The metals and agriculture ETFs bucked the general market trends to rise an average of 15%. As oil topped $100 per barrel this month, it was no surprise that the oil-related ETFs were some of the top performers. These ETFs gained about 11.5%.

Global markets on average fared better than our domestic markets, with many of the single-country ETFs ending the month on a positive note.

Click here to view the full ETF performance report.

Portfolio Spring Cleaning

If you feel spring in the air, it may be time to do some seasonal cleaning for your overall portfolio, including ETFs.

Does it appear your portfolio has taken a beating so far in 2008? Ron DeLegge for ETFGuide says it is possible you have overdosed on low-octane, under performing stocks.

In the past year, there have been some stocks on a real losing streak.
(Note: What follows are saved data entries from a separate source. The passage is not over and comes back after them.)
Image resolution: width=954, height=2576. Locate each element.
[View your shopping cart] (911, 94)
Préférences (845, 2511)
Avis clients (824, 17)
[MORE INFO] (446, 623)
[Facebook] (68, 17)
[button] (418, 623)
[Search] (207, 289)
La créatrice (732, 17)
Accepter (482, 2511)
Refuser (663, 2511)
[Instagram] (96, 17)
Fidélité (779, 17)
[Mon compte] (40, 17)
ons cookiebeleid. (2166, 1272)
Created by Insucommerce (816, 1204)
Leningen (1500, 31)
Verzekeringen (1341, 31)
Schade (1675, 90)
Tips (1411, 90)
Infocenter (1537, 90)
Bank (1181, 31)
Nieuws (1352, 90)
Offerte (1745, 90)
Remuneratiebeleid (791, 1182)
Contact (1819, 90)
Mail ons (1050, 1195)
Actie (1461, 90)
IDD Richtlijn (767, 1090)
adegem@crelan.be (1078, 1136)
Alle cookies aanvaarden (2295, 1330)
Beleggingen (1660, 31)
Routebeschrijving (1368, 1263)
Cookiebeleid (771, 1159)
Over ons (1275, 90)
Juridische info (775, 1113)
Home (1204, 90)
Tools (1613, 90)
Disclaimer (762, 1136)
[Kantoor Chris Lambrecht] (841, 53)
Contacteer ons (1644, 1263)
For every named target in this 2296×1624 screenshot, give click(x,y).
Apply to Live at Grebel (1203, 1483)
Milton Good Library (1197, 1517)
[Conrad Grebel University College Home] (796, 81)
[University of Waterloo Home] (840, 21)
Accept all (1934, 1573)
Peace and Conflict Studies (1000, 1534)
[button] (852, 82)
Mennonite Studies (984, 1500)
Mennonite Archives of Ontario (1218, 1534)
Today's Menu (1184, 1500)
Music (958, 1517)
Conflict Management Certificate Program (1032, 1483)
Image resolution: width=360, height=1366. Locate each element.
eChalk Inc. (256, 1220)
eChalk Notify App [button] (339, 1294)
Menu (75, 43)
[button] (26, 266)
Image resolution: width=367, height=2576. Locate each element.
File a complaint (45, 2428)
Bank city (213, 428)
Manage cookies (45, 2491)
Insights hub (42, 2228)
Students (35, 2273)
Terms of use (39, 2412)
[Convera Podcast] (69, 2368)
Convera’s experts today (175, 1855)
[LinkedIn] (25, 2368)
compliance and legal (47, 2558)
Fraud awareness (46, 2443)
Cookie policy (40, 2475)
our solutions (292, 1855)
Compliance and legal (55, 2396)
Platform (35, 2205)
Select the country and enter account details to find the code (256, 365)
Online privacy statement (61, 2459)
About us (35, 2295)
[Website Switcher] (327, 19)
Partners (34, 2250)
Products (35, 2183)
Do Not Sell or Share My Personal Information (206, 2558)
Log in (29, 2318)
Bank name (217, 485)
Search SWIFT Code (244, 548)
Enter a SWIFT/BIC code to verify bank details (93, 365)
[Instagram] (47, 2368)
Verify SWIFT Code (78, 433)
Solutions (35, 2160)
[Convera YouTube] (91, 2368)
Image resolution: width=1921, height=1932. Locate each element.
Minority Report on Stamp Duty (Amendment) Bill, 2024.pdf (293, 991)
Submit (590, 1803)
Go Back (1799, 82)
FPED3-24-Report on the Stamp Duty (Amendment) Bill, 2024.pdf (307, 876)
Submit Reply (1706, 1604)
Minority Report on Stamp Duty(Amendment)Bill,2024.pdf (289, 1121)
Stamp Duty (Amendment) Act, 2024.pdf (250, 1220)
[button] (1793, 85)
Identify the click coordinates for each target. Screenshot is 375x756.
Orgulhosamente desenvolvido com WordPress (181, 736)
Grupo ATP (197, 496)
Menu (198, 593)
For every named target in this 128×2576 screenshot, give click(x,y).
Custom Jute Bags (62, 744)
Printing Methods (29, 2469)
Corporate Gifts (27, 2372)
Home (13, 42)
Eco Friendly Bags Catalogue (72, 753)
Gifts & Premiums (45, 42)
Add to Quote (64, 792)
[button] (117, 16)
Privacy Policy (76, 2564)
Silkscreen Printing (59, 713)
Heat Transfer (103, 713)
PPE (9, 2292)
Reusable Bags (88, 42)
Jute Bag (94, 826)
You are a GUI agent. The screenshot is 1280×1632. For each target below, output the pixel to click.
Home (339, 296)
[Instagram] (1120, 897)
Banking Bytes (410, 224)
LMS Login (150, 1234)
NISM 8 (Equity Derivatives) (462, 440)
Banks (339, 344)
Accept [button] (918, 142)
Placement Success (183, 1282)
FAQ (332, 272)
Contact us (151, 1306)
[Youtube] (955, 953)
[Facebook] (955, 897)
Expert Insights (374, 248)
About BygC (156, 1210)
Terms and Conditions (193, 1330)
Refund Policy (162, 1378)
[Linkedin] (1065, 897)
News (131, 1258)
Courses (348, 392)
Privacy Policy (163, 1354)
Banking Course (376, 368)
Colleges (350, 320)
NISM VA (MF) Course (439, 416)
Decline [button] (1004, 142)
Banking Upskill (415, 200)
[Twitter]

If you're still sitting on those stocks, DeLegge suggests giving ETFs a look instead to minimize and spread out the damage.

While individual companies come and go all the time, most sectors remain alive and well. Instead of hanging on to those underperformers, get rid of them and replace them with a corresponding sector ETF if you still want to maintain that exposure.

It's a good reminder, too, to keep your emotions out of the game when it comes to investing. If your holdings aren't doing what they should, it's time to let them go and find something that works for you. Perhaps even establish an exit strategy you can stick to in order to keep your portfolio clean year-round.

Streamlining SEC Approvals

The ETF approval process could become streamlined, thanks to moves by the SEC.

We caught up with John McGuire, partner at Morgan, Lewis & Bockius LLP, and he weighed in with his thoughts about the changes.

The SEC is making these changes largely because of demand from ETF sponsors to speed up the process and as the funds become increasingly popular. Typically, the ETF approval process involved staff at the SEC subjecting a fund to a review, resulting in approvals on a case-by-case basis, report Kara Scannell and Diya Gullapalli for the Wall Street Journal. The new rule would eliminate the need to obtain specific relief.

"The ultimate short cut is to adopt a rule that permits ETFs without the need for obtaining and SEC exemptive order," McGuire says. "I do think that the success of ETFs has led to a large backlog of exemptive orders."

The changes don't necessarily mean that ETFs won't go through less scrutiny before they land in the marketplace. But McGuire says that "ETF sponsors won't have to go through this exemptive process, but there will still be scrutiny as the ETFs go through the registration process."

The changes aren't in place yet, though, and any changes may not be immediately apparent. After the SEC makes its proposal, there will be a period for public comment. The Commission will then analyze that input and make a decision based on that. "The new rule will likely impact those sponsors seeking to get in the ETF business in 2009 or later," says McGuire. It could also affect providers already in the business who are looking to add to their ETF lineups.

If the new rules go into effect, McGuire says it could free up staff to focus on new products that don't fit the current models, and it will also make it easier for fund groups to enter the ETF business. "Either of these things could lead to more, and more innovative, ETFs."

The meeting at which the SEC will make its recommendations for the new rules will take place on Tuesday.